En l’espace d’une semaine, Et la joie de vivre s’est hissé en tête des ventes en France avec plus de 63 000 exemplaires écoulés. Un démarrage spectaculaire pour un ouvrage de témoignage, porté par Gisèle Pelicot et coécrit avec la journaliste Judith Perrignon. Publié par Flammarion, le livre s’impose comme un cas d’école en matière de stratégie éditoriale et de performance commerciale. Au-delà de la dimension sociétale du récit, c’est bien la mécanique économique du succès qui interpelle : tirage massif, réimpressions rapides, déploiement international coordonné et déclinaisons linguistiques simultanées. Un lancement calibré comme une véritable opération de marché.
💶 Un lancement plus qu’orchestré
Dès sa parution le 17 février, l’ouvrage a bénéficié d’un tirage initial de 150 000 exemplaires, dimensionné pour absorber une demande soutenue. En sept jours, 63 574 copies ont trouvé preneur selon les données de l’institut GfK. Résultat : deux retirages immédiats ont été enclenchés. Chez Flammarion, on assume la satisfaction : « C’est un très bon chiffre pour le démarrage d’un livre de témoignage », a indiqué l’éditeur. Une déclaration qui souligne la nature spécifique du produit éditorial : le témoignage, traditionnellement plus segmenté que le roman grand public, atteint ici une performance digne d’un best-seller de fiction.
Internationalisation rapide et optimisation des droits – La stratégie ne s’est pas limitée au marché hexagonal. Et la joie de vivre est paru simultanément dans 22 langues, un déploiement rare pour ce type d’ouvrage. Aux États-Unis, le livre est commercialisé sous le titre A hymn to life, Shame has to change sides, signal d’une adaptation marketing pensée pour un lectorat international. Selon l’éditeur, les résultats sont également « excellents » au Royaume-Uni, en Allemagne et en Norvège. Cette diffusion multilingue permet de maximiser la valorisation des droits étrangers avant tout, avec un vrai effet de levier médiatique. Le tout en démultipliant la diversification des flux de revenus, et en réduisant le risque commercial concentré sur un seul territoire. Dans l’économie contemporaine du livre, la rentabilité d’un titre repose de plus en plus sur sa capacité à générer des revenus transfrontaliers. En cela, le cas Pelicot constitue un exemple emblématique de globalisation éditoriale.

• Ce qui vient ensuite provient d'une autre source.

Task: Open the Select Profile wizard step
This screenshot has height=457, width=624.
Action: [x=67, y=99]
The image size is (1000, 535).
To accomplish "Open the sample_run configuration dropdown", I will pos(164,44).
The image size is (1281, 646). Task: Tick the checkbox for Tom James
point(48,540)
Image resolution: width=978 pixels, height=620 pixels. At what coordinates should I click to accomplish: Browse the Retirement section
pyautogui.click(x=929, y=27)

Capital médiatique et effet d’entraînement commercial – La dynamique des ventes s’appuie également sur une tournée médiatique structurée. À Londres, Gisèle Pelicot a notamment été reçue par la reine Camilla, qui s’est dite « choquée » par les faits relatés. Cette séquence institutionnelle renforce la visibilité internationale et agit comme un catalyseur de ventes. Les déplacements prévus en Allemagne, en Espagne, en Italie, au Canada et à New York traduisent une stratégie de consolidation des marchés étrangers. Chaque apparition publique alimente un cercle vertueux : médiatisation, notoriété accrue, nouvelles commandes libraires.
👁 L’œil de l’expert : un best-seller
D’un point de vue économique, Et la joie de vivre dépasse le simple statut de succès littéraire. Il s’agit d’un actif éditorial optimisé, construit autour de trois piliers : anticipation logistique (tirage élevé), synchronisation internationale et capital médiatique fort.
Dans un contexte où le marché du livre fait face à la hausse des coûts de production et à la concentration des acteurs, un lancement de cette ampleur démontre qu’une stratégie intégrée peut transformer un témoignage en phénomène commercial.
La clé réside dans la coordination entre contenu, communication et exploitation internationale des droits. Si la trajectoire actuelle se confirme, l’ouvrage pourrait devenir l’un des titres de référence de l’année 2026 en matière de ventes cumulées.
Le cas Pelicot illustre ainsi une tendance majeure du secteur : la financiarisation croissante de la chaîne du livre, où chaque parution à fort potentiel est pensée comme un projet global, à la croisée de l’édition, des médias et des marchés internationaux.